"Stanno emergendo fatti inquietanti e gravi che si stanno verificando al di fuori di questo processo. Testimoni che vengono avvicinati, depistaggi che si stanno protraendo nel tempo e continuano mentre è in corso questo procedimento". A dichiararlo oggi in aula l'avvocato Fabio Anselmo, legale della famiglia di Stefano Cucchi, in riferimento agli sviluppi dell'inchiesta che vede imputati cinque carabinieri, tre dei quali con l'accusa di omicidio preterintenzionale. "Possiamo anche voltarci dall'altra parte – ha aggiunto Anselmo – e dire che saranno oggetto di altri procedimenti ma esprimo tutto il mio rammarico rispetto alla reiterazione di questi episodi in queste forme illecite e inaccettabili in uno stato di diritto".
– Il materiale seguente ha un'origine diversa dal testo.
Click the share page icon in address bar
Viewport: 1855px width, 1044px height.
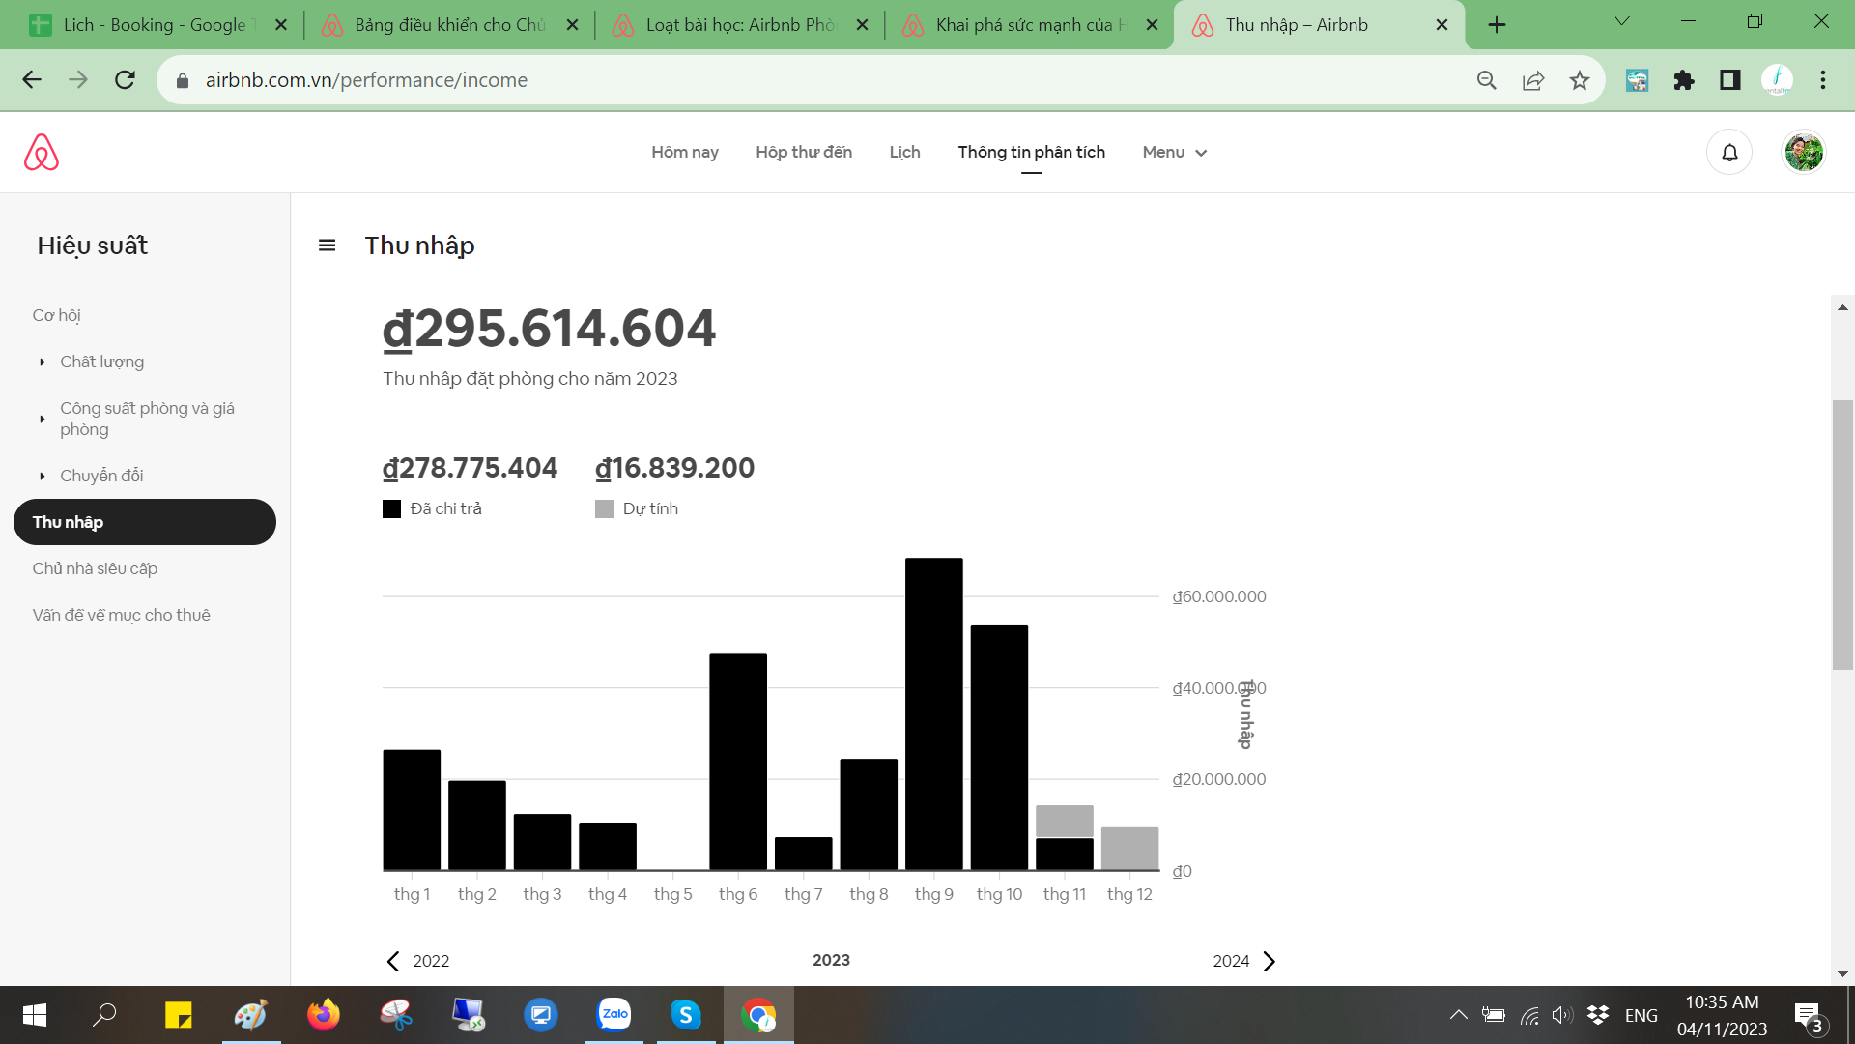[1533, 80]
Il riferimento dell'avvocato Anselmo – come spiega l'Ansa – è anche alle presunte pressioni dei vertici dei carabinieri relativi al pestaggio del giovane geometra morto nell'ottobre del 2009 a Roma. Pressioni emerse negli ultimi mesi, anche con l'invito di alcuni ufficiali dell'Arma ai sottoposti a conservare "lo spirito di corpo" e aiutare i colleghi in difficoltà: chiari riferimenti alla necessità di non testimoniare contro i carabinieri coinvolti nelle indagini.

Ad Anselmo ha replicato a stretto giro l'avvocato Giosuè Naso, difensore del maresciallo Roberto Mandolini, accusato di falsi e calunnia: "Invito la Corte a riappropriarsi dei suoi poteri – è intervenuto – Ricordo che questo processo è volto a stabilire se Cucchi è morto per le percosse che gli sarebbero state inferte dai carabinieri, tutto il resto è fuffa". Il legale si è opposto alla richiesta del pubblico ministero Giovanni Musarò di sentire come testimoni altri quattro carabinieri, alla luce dei presunti depistaggi che stanno emergendo nell'inchiesta parallela e che rischiano di inquinare il processo in corso.